TEXT TO READ

Moreover, it provides a chance to get a real glimpse at what, exactly, Brad Treliving thinks of the team he’s inherited from his predecessors. With the uncertainty around Giordano, we’re at a fork in the road, balancing a few different perspectives and needs. And the potential for the team to slide back in the standings without the captain raises the spectre of the team attempting to acquire stop-gap measures to fill the void until his return.

THE CAUTIOUS PATH

This is the path that advises prudence and balance. After all, the team officially began the rebuild just two years ago when it began stripping the roster down and selling players for scrap. It’s a process, and patience is necessary. If they lose, they lose, but the key thing to keep in mind is improving the team long-term.
What kind of moves are on the cautious path? I’d say swapping out pending UFAs and other expiring or declining assets for picks, prospects or another organization’s spare parts qualify. Treliving’s trades to-date can be qualified as cautious transactions – a third for Brandon Bollig and Corban Knight for Drew Shore. If they work out, great. If they don’t, the price isn’t crippling.
Moves I’d anticipate on the cautious path are ones involving Karri Ramo, Raphael Diaz or Curtis Glencross. The idea would be to continue the organization’s step-wise progression by adding draft picks to give the scouting staff more kicks at the can in June, or more young players to give the developmental staff more young minds and bodies to mold. If the team gets a player that’s early in their pro career, or hasn’t started it yet, it’s probably a move that fits into this category. If the team sheds salary or cap space, it’s also probably a cautious move. But it’s also potentially one that reaps rewards over the summer or in the years to come.

THE AMBITIOUS PATH

This is the path that sees how close the Flames are to a post-season berth, their first since FlamesNation was launched in 2009, and goes “Oh man, it would be great to bring playoff hockey back to Calgary!” This is the path that looks to get the Flames resources to get them over the hump and into the post-season.

EXERCISE SET
1. Can you write out the part of the Flames trade-path text between "What kind of" and "price isn’t crippling.", inclusive, word for word?
2. Answer these questions from the Flames trade-path text:
(a) In what year was FlamesNation launched?
(b) How long ago did the team officially begin its rebuild?
(c) Which three players are named in moves anticipated on the cautious path?
The records that come after this point are from a separate source.

DATASET CONTENT
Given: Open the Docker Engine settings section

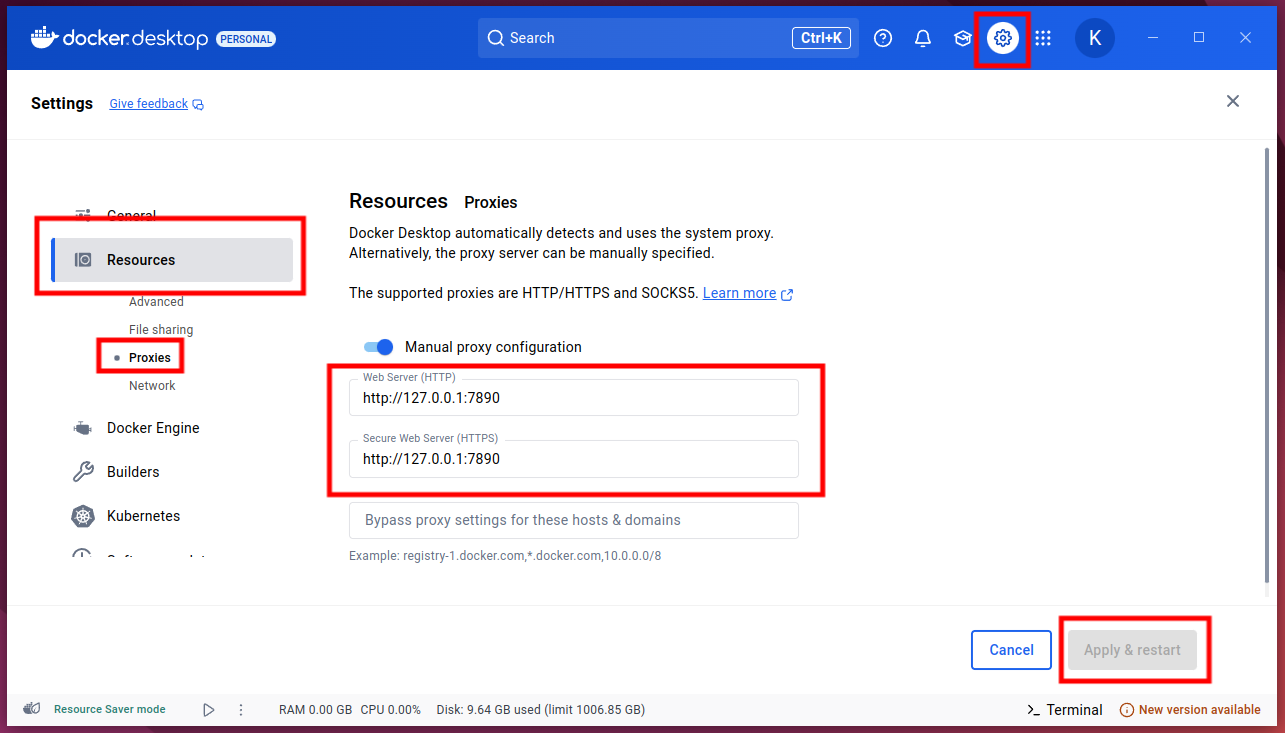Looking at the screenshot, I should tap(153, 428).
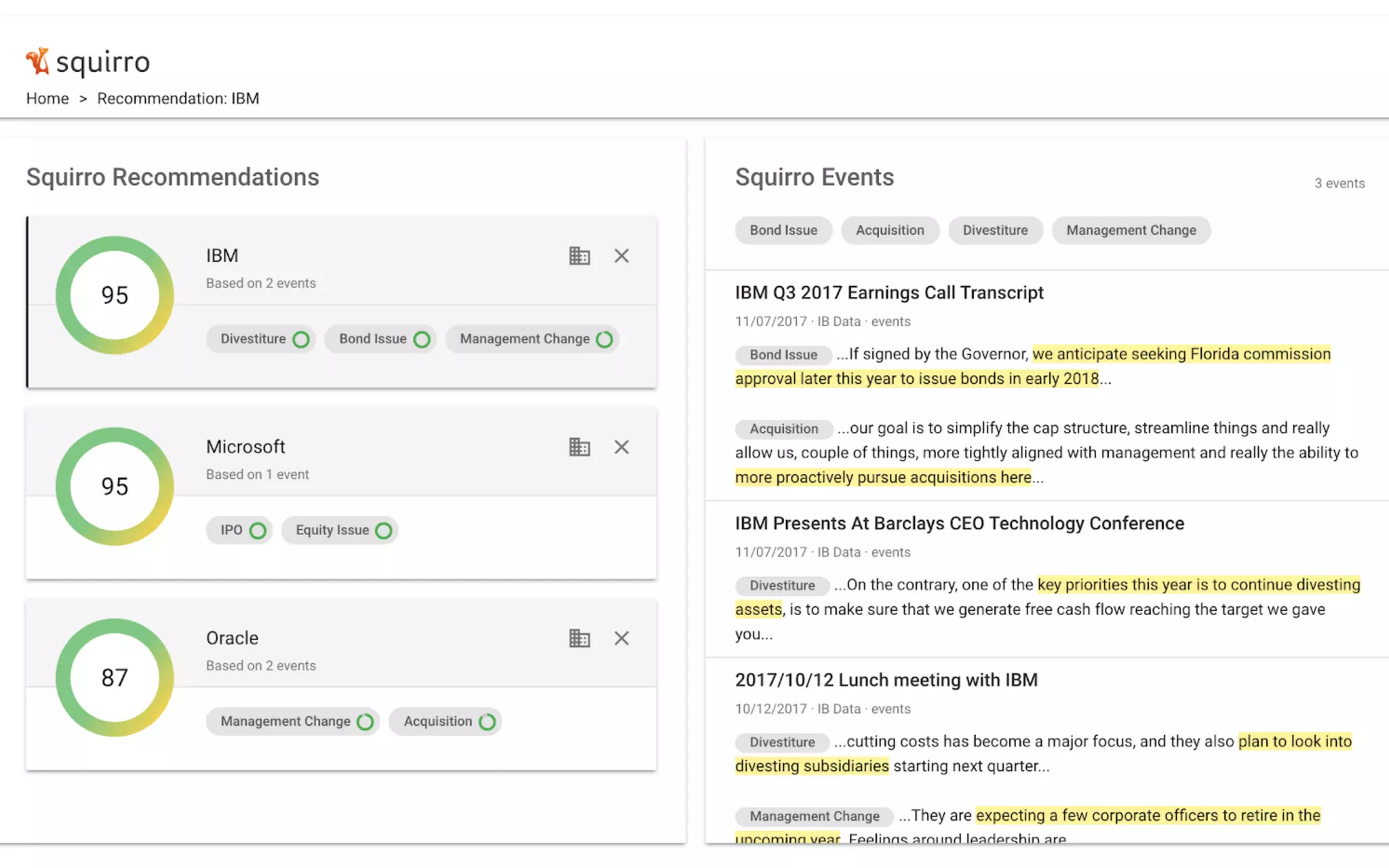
==
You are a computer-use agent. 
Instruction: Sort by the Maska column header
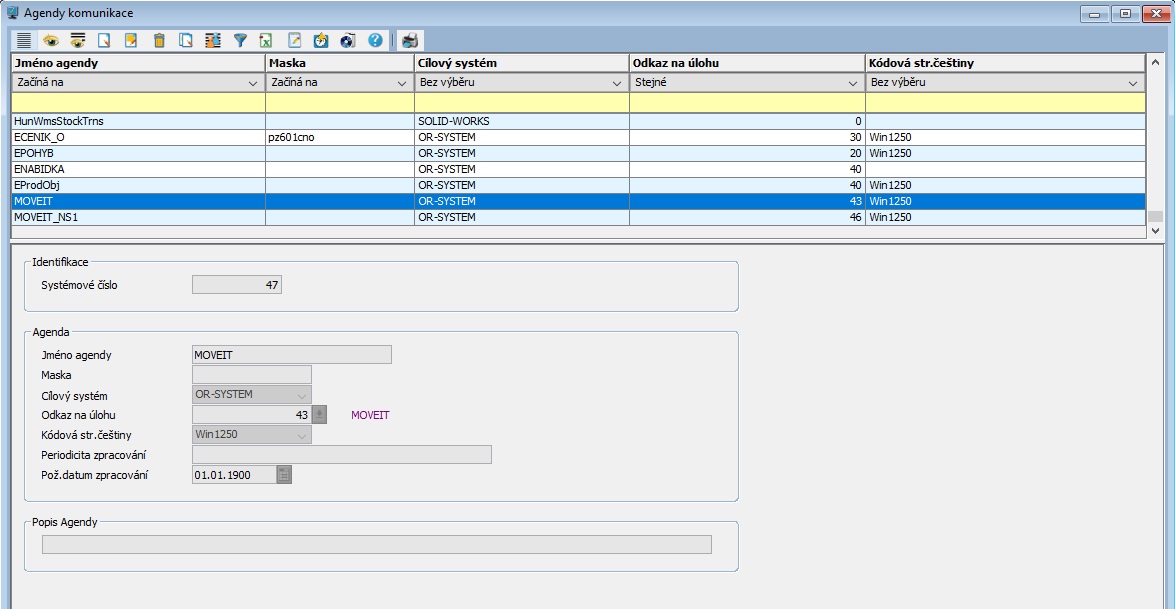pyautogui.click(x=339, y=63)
==
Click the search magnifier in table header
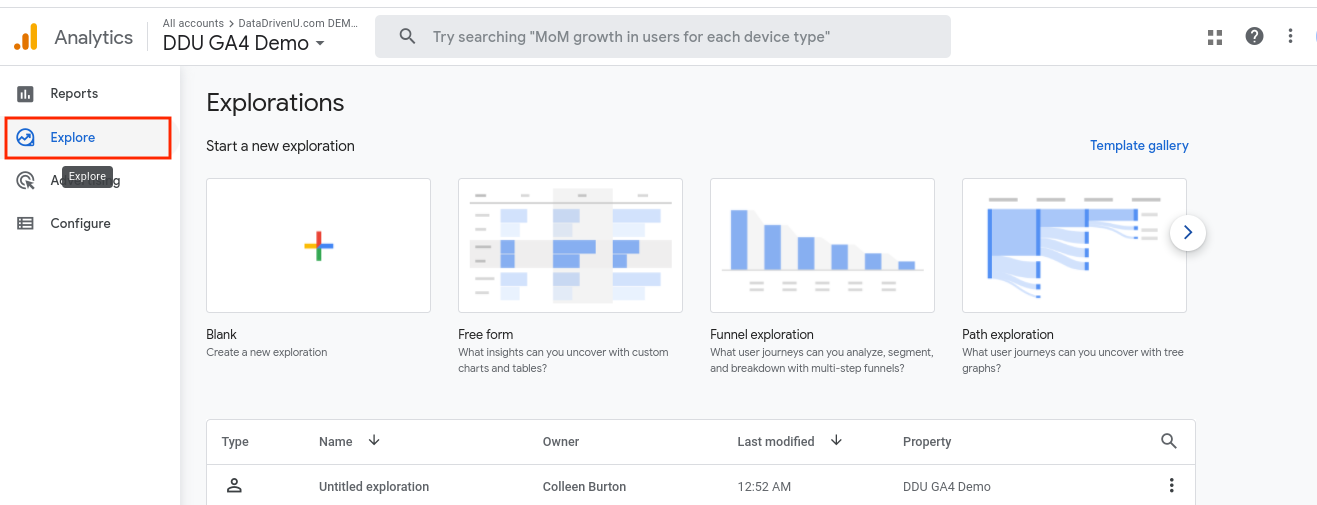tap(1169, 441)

RESULTS OF THE TASKS
1.
What kind of moves are on the cautious path? I’d say swapping out pending UFAs and other expiring or declining assets for picks, prospects or another organization’s spare parts qualify. Treliving’s trades to-date can be qualified as cautious transactions – a third for Brandon Bollig and Corban Knight for Drew Shore. If they work out, great. If they don’t, the price isn’t crippling.

2.
(a) 2009
(b) Two years ago
(c) Karri Ramo, Raphael Diaz and Curtis Glencross